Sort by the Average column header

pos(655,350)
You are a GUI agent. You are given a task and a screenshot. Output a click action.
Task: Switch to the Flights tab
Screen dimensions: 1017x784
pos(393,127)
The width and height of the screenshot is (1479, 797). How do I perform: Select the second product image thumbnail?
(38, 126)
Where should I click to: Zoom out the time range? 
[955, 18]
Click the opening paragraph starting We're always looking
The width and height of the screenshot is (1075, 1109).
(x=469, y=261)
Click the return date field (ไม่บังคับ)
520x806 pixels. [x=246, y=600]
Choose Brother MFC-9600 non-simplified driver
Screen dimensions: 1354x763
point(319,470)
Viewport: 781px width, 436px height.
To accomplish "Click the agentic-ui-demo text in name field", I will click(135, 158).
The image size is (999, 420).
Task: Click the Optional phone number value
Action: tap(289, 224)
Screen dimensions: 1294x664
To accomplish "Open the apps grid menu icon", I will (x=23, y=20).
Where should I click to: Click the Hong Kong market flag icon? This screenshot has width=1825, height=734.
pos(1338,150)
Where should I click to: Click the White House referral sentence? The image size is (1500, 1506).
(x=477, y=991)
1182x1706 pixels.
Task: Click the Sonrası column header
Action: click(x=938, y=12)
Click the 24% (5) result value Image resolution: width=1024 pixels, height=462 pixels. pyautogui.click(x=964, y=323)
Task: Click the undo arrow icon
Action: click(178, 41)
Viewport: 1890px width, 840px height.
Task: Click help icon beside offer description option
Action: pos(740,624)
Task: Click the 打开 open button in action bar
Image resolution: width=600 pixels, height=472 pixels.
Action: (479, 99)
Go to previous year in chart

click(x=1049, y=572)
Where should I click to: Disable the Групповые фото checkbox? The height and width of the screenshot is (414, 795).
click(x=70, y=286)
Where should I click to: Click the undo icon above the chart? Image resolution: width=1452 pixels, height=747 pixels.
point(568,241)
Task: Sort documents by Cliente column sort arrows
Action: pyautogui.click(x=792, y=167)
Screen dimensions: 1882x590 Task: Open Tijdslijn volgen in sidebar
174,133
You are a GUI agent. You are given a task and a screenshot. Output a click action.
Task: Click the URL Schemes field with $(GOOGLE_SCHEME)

### Task to carry out
Each record above is to be reproduced exactly, in full.

### Solution to this exercise
Sort by the Average column header

pos(655,350)
You are a GUI agent. You are given a task and a screenshot. Output a click action.
Task: Switch to the Flights tab
Screen dimensions: 1017x784
pos(393,127)
The width and height of the screenshot is (1479, 797). How do I perform: Select the second product image thumbnail?
(38, 126)
Where should I click to: Zoom out the time range? 
[955, 18]
Click the opening paragraph starting We're always looking
The width and height of the screenshot is (1075, 1109).
(x=469, y=261)
Click the return date field (ไม่บังคับ)
520x806 pixels. [x=246, y=600]
Choose Brother MFC-9600 non-simplified driver
Screen dimensions: 1354x763
point(319,470)
Viewport: 781px width, 436px height.
To accomplish "Click the agentic-ui-demo text in name field", I will click(135, 158).
The image size is (999, 420).
Task: Click the Optional phone number value
Action: tap(289, 224)
Screen dimensions: 1294x664
To accomplish "Open the apps grid menu icon", I will (x=23, y=20).
Where should I click to: Click the Hong Kong market flag icon? This screenshot has width=1825, height=734.
pos(1338,150)
Where should I click to: Click the White House referral sentence? The image size is (1500, 1506).
(x=477, y=991)
1182x1706 pixels.
Task: Click the Sonrası column header
Action: click(x=938, y=12)
Click the 24% (5) result value Image resolution: width=1024 pixels, height=462 pixels. pyautogui.click(x=964, y=323)
Task: Click the undo arrow icon
Action: click(178, 41)
Viewport: 1890px width, 840px height.
Task: Click help icon beside offer description option
Action: pos(740,624)
Task: Click the 打开 open button in action bar
Image resolution: width=600 pixels, height=472 pixels.
Action: (479, 99)
Go to previous year in chart

click(x=1049, y=572)
Where should I click to: Disable the Групповые фото checkbox? The height and width of the screenshot is (414, 795).
click(x=70, y=286)
Where should I click to: Click the undo icon above the chart? Image resolution: width=1452 pixels, height=747 pixels.
point(568,241)
Task: Sort documents by Cliente column sort arrows
Action: pyautogui.click(x=792, y=167)
Screen dimensions: 1882x590 Task: Open Tijdslijn volgen in sidebar
174,133
You are a GUI agent. You are given a task and a screenshot. Output a click action.
Task: Click the URL Schemes field with $(GOOGLE_SCHEME)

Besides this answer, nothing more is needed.